Sunday, November 15, 2009

2009 Mammut AMGA scholarship

Mammut offers a full tuition scholarship for an AMGA course or exam, and in 2009 I was the recipient of this scholarship. In my application for this scholarship I wrote about how working through the AMGA process and my climbing in preparation for courses and exams has changed my perspective on climbing, both personally and professionally. So when I was informed of my selection for the Mammut scholarship I decided this was an opportunity for me to continue down the path of new perspectives by taking a 6 week climbing trip to Europe.
After my work guiding in Alaska finished for the season we headed for Chamonix France, our base camp for the next six weeks. My goals for theses six weeks were; To climb some of the commonly guided routes in the Alps, and to do some challenging routes as well.
With these goals in mind we started out our first ten days by following around our friend Tim Connelly and his client as they did a custom Alps classics extravaganza. On day 1 we rode the Aiguille du Midi tram to its top, descended and climbed across the Vallee Blanche to do a super fun ridge climb on the Aiguille de Entreves.

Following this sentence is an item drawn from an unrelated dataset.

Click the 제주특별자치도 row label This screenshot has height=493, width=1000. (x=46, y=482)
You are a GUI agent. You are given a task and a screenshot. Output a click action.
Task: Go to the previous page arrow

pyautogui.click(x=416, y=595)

The following morning we headed for Zermatt and up the tram cars to the Hornli hut at the foot of the Matterhorn. Though not technically difficult, climbing the Hornli ridge was extremely educational. This is 4000 feet of 4th and 5th class climbing with a 100 or more people climbing it on a given day. The Majority of these folks are being guided so certain style of guiding using stanchions drilled into the rock for belaying and as protection has been employed to move all these people up and down the mountain safely and efficiently. Not only that, but it was a lot of fun.

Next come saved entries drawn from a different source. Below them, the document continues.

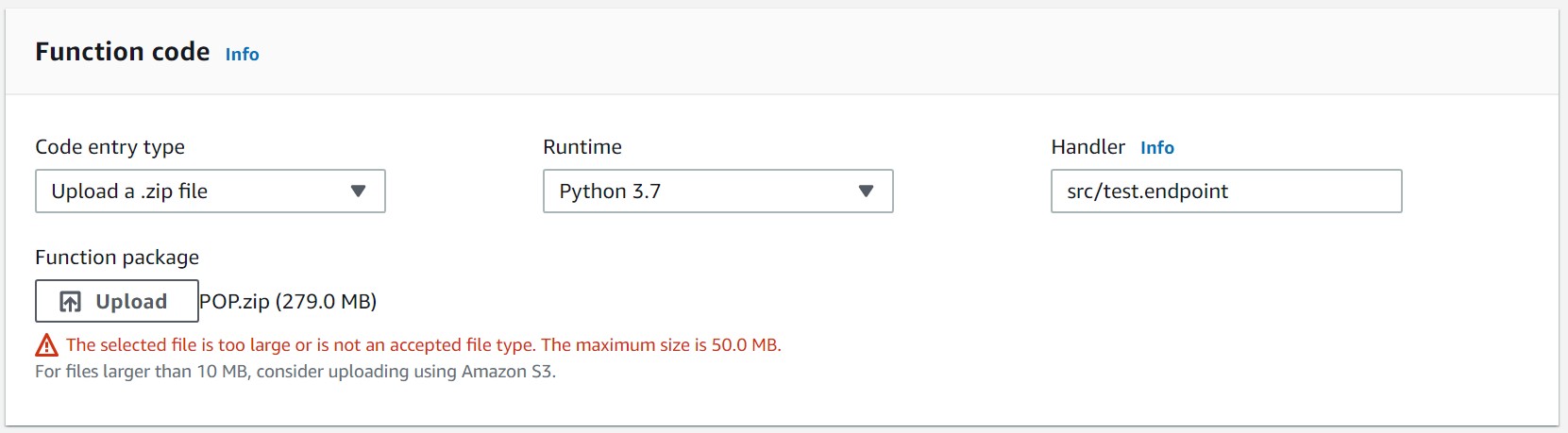Click the Upload button
Screen dimensions: 1568x433
[x=117, y=301]
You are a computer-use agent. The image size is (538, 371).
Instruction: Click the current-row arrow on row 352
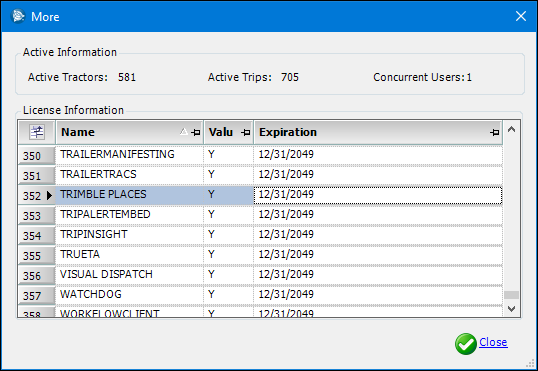(49, 195)
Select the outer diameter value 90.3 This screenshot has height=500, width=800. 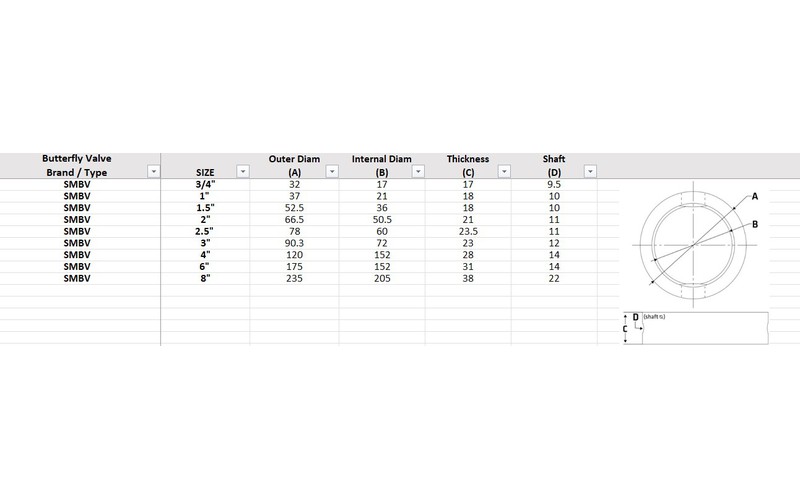(294, 244)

We had hoped to give the Mettelleggi ridge on the Eiger a go next, but the weather wasn't fully cooperating so we jumped in a car and headed to Italy for some sport climbing instead. We climbed a few different places but the most unique was our excursion on the Mirror de Argentine, where we did a nearly 2000 foot slab climb with some amazing view's of the Italian Alps.
Once the weather improved we returned to Chamonix and climbed the traverse route on Mont Blanc. This routes is a fun moderate snow climb that climbs and traverses below the summits of Mont Blanc du Tacul, Mount Modit and finally to the summit of the Matterhorn itself. After returning from the summit one must climb a half hour or so back up to the Aiguille du Midi, so on a challenge we decided to instead climb the Cosmiques arrete to the tram instead of the standard snow ridge. What a great way to end the day, climbing a very classic moderate rock ridge directly onto the observation deck of the Aiguille du Midi Tram.
The next week was spent exploring the rock routes on the peaks on the opposite side of the Valley from Mont Blanc. There is an amazing amount of climbable rock easily accessed by trams and chairlifts. We climbed the East Face of Brevent, the Tour des Croches, the Floria and Index to name a few.

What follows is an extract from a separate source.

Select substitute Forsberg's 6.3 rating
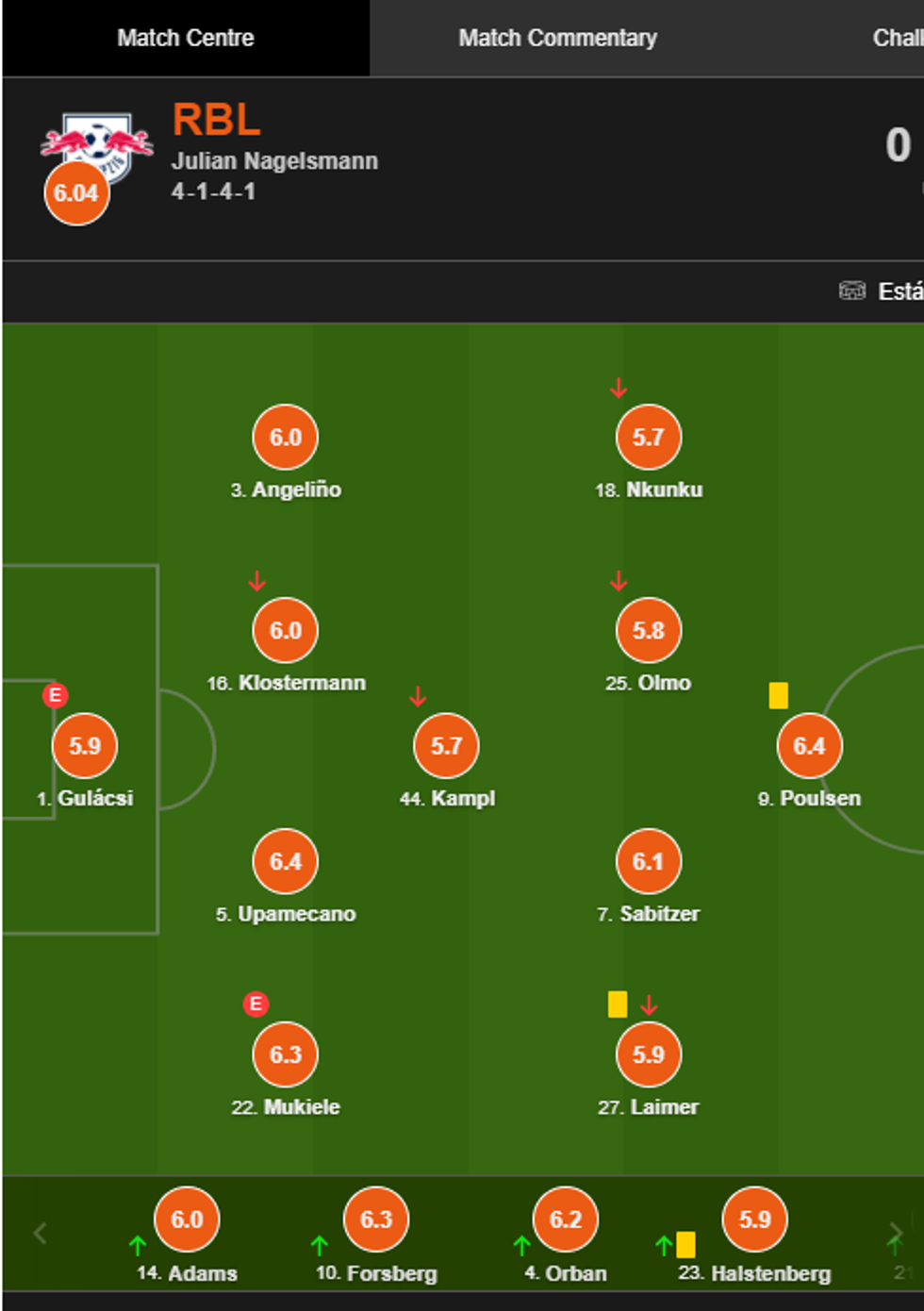 376,1220
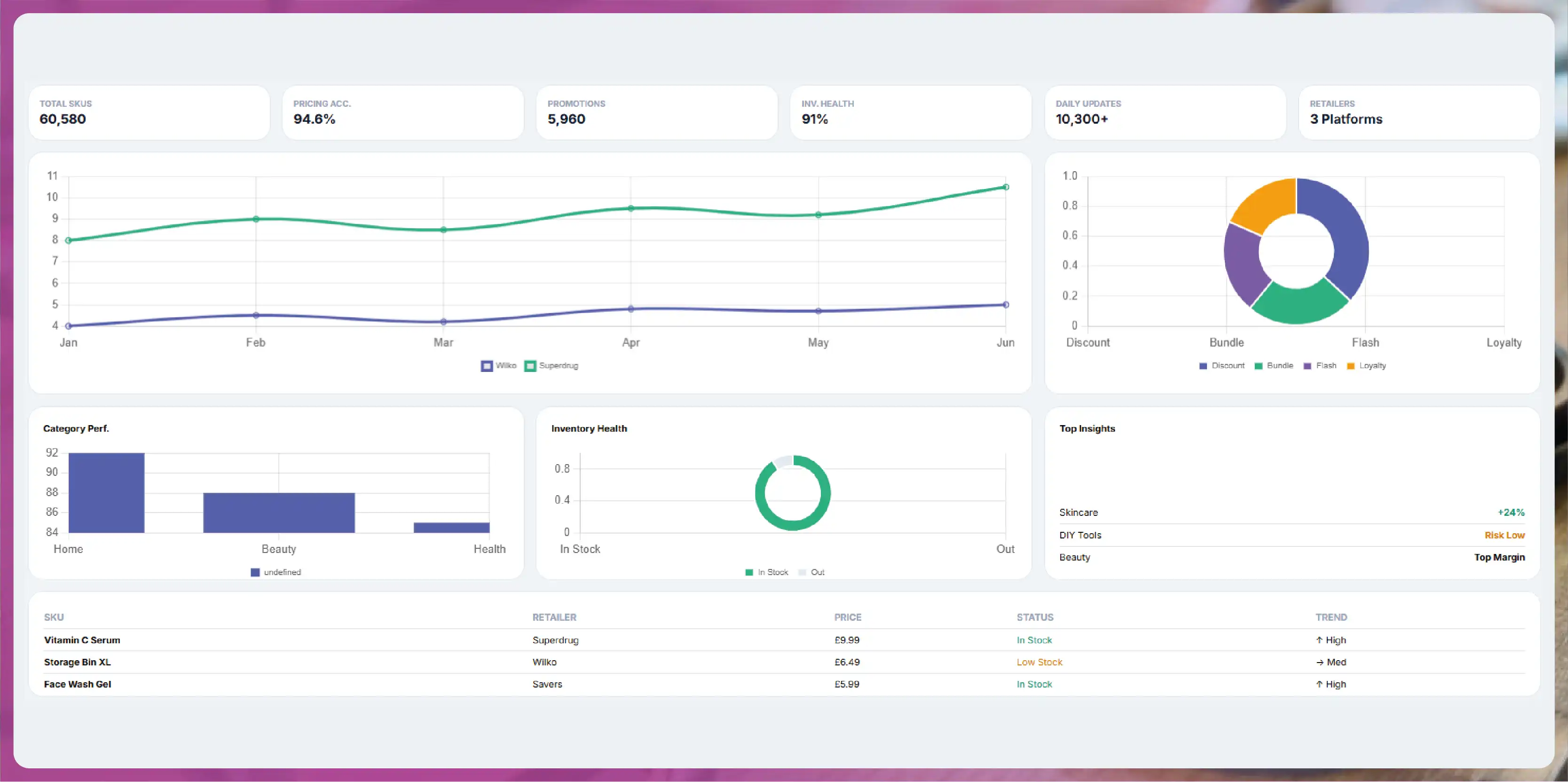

Wanting to experience as many different areas as possible we decided to check out the climbing around the Enveres hut. We took the Mer de Glace railway, and then followed the trail of ladders down the steep slabs, up the glacier to more ladders which led us to the Envers hut.

This area is full of long rock routes up beautiful granite, this photo was taken on a route called children of the sun.

Our time in Europe was running out, so we decided it was time for some bigger routes and set our sites on the Walker Spur of the grand Jorasses. This is a classic route with some difficult climbing on rock, ice and mixed terrrain. we had a great time climbing as two teams of two. My friends Dylan Taylor and Tim Connelly were on one rope, and my wife Winslow were on a second rope. Conditions were great until it was time to bivy. Four of us shared a 3'x4' ledge hunkered down under two rescue tarps as a hail and lightening storm raged all around. We woke to white-out snowy conditions faced with a 9000' technical descent. What an adventure.



Two days later we concluded or trip with a climb of another classic the Gervasutti Pillar, another long rock, ice and mixed route on perfect golden granite.


This trip prepered me very well for My AMGA Alpine Course, which I successfully completed making me an IFMGA aspirant. I thank Mammut very much for the support.